The season kicks off with the extravagance of the Salon du Chocolat, that enormous exhibition of chocolate and pastry that this year filled three vast halls at Porte de Versailles. If you love chocolate, the salon is the perfect place to indulge. Many of the best chocolatiers in Paris had stands at the show, but it was not just French chocolate. There was also a wonderful showing of international visitors, from the exciting chocolate maker Marou, who works exclusively with Vietnamese cacao, to the multi-award-winning Japanese chocolatier Es Koyama, whose work is otherwise only ever available at his boutique in Japan.
New for this year was the expansion of the salon into en entire extra hall devoted to pâtisserie. Traditional treats such as macarons, brioches and nougat were in abundance, and there were caramels aplenty. Marshmallows were everywhere, a trend that doesn’t seem to be going away. There was also a fine display of them in a colorful array of flavors in the windows of Pain de Sucre, that fashionable pâtisserie in the Marais, a sure sign that marshmallow is the in thing. Chocolatier Aoki, a Japanese outfit with a strong Parisian presence, had its stunning chocolates of course, but also matcha tea croissants and éclairs filled with green tea crème pâtissière.
This year the salon was again host to the finals of the World Chocolate Masters. This prestigious and impressive competition takes place once every two years, within the Salon du Chocolat Professionnel. It was a chance to marvel at the 19 chocolate masters, each representing his or her own country with a virtuoso display of highly technical creations. A chocolate showpiece is just one of a series of challenges that are carried out under the scrutiny of the exacting international judging panel, the world’s press and the assembled attendees of this trade show.
The exhibitors in the professional show are aimed at the industry, with chocolate-making machinery, smart packaging and fine ingredients to be discovered. My eyes were on the precision juggling of ingredients and the gravity-defying creations of the master’s finalists. This year the overall winner was the Italian entrant Davide Comaschi, who clinched it with a sensual piece involving stunning airbrushing techniques. The competition is streamed live, and there is an online public vote, so it can be good fun to get involved even if you are not a chocolate professional.

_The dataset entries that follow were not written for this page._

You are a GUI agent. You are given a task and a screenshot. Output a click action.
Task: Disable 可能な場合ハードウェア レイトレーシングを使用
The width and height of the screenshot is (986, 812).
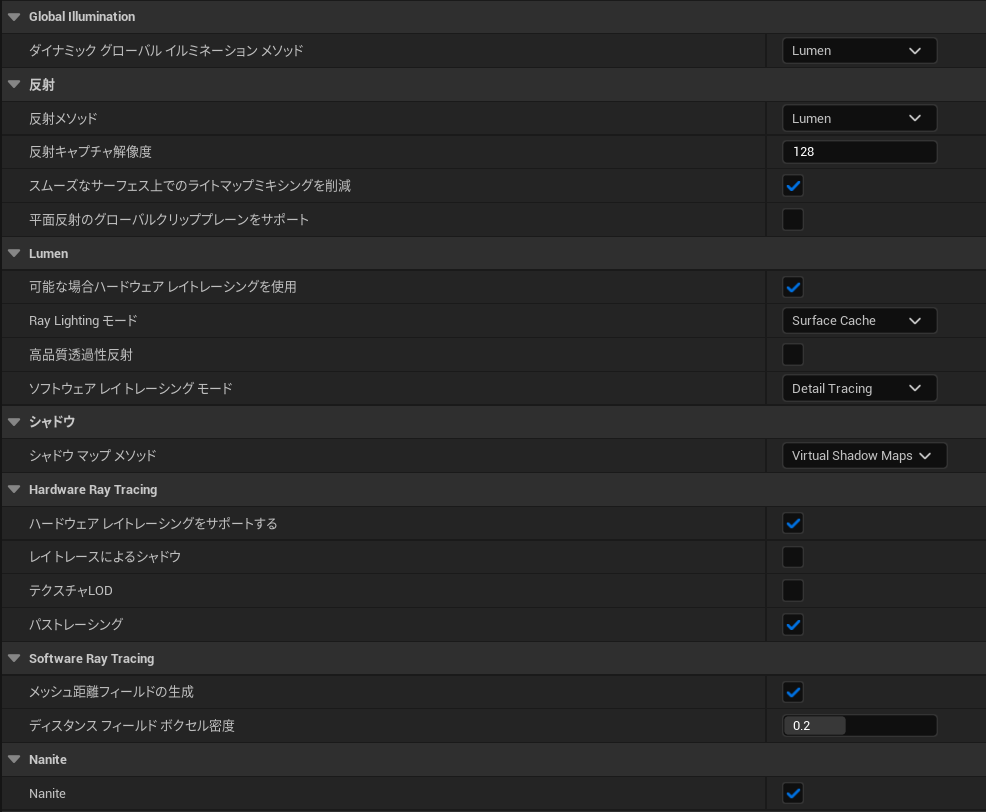(792, 287)
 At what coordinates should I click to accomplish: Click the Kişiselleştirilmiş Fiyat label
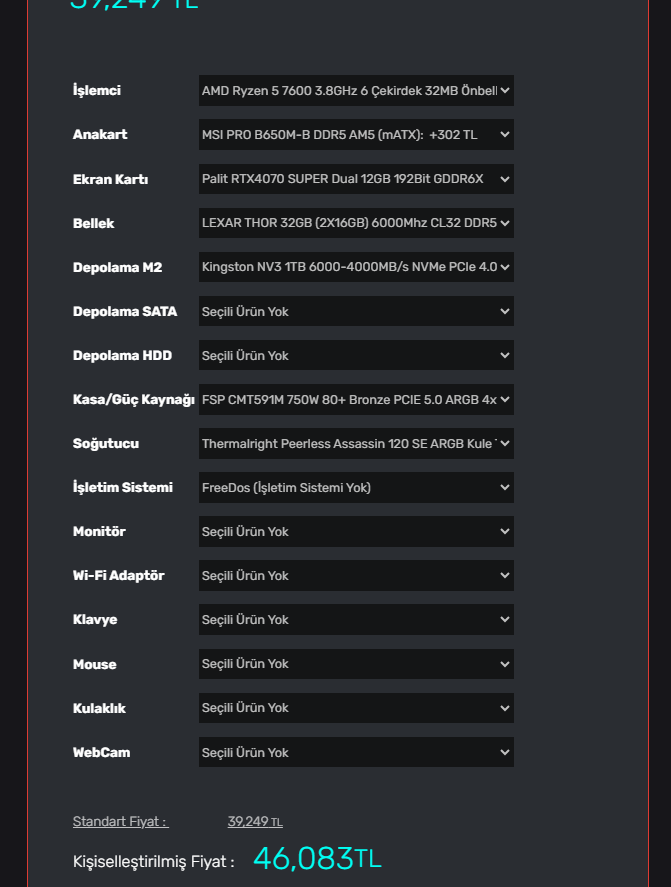(153, 861)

Of the many chocolatiers in Paris, one who I always like to visit at this time of year is Jean-Charles Rochoux on the rue d’Assas. He is a master of the decorative and whimsical, and his window displays are always delightfully festive. His shop also sells a great range of sculpted and molded pieces. Not quite on the scale of the pièces montées at the salon, they are far better suited to brighten the face of a chocolate-loving child (or adult).
The newly expanded salon covers all chocolate and pastry needs, from the traditional to the outré. But if you missed it, there is an array of chocolate treats appearing all over the city.